伊豆新聞連載記事(2008年1月20日)

伊豆の大地の物語(21)

地質調査の日々(3)

火山学者 小山真人

 地質調査の結果、「地質図」というものができあがる。地質図は、地表に見られる地層の分布を地図上に描いたものである。実際には、地層が見えている部分は川・海岸・道路ぞいの崖にほぼ限られるため、表土・植生や人工物におおわれている部分については、幾何学的に推定した地層の分布を描くことになる。
 地層は、当初はほぼ水平に積み重なっていくため、標高の高い場所ほど新しい地層が見られることになる。しかし、のちの地殻変動や断層運動によって、地層全体が傾いたり、折り曲げられたり、断ち切られたりするために、それに応じた複雑な分布をとるようになる。地質調査は、そのパズル解きの作業でもある。
 できあがった地質図は、地層ごとに彩色され、見るからに美しいものとなる。彩色のルールは国際的に定められていて、岩質や年代によって決まった系統の色を用いなければならない。結果として中間色を多数用いることになり、それゆえ色彩的な美しさを増すわけである。地質図には、読者の理解を助けるために、図上のいくつかの線に沿う地下断面を描いた「地質断面図」と、どんな地層がどう重なっているかを一目で分かるようにした「模式(もしき)柱状図」が付されている。もちろん各地層の詳しい説明をのせた解説書も付けられる。
 地質図は、資源開発と密接な関係があるために、たいていの先進国では国家事業として作成・整備されている。日本でも産業技術総合研究所(旧通産省工業技術院地質調査所)によって全国の地質図が作成され続けており、誰でも購入可能である。ただし、販売元が限られており、書店に流通していないため、一般市民の目に触れる機会があまりない。
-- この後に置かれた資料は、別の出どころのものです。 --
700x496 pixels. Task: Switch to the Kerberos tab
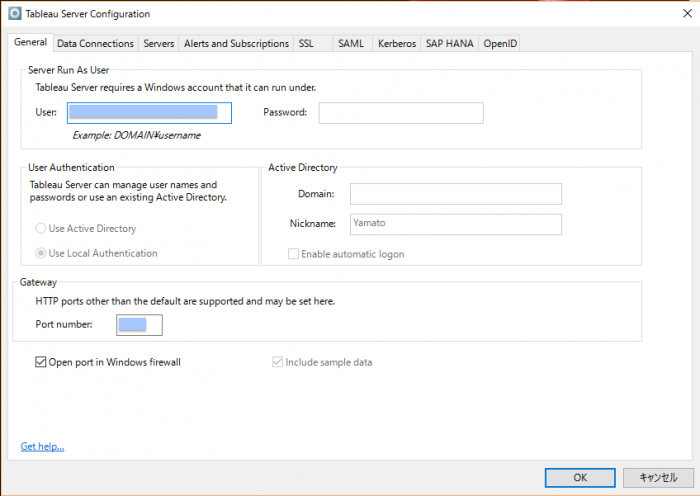[396, 43]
アートとして壁に飾ってもおかしくないほどの見た目の美しさを考えれば、残念なことである。
 もちろん研究者個人が、さまざまな研究目的をもって描く地質図もある。筆者が作成したものも、そうしたもののひとつである。カラー印刷のコストが高いためにカラー版が公表できていないが、いつかまとまった時間ができたら、ホームページ上などで公開したいと考えている。

筆者の手書きによる伊豆半島の地質図の例。松崎地域の一部。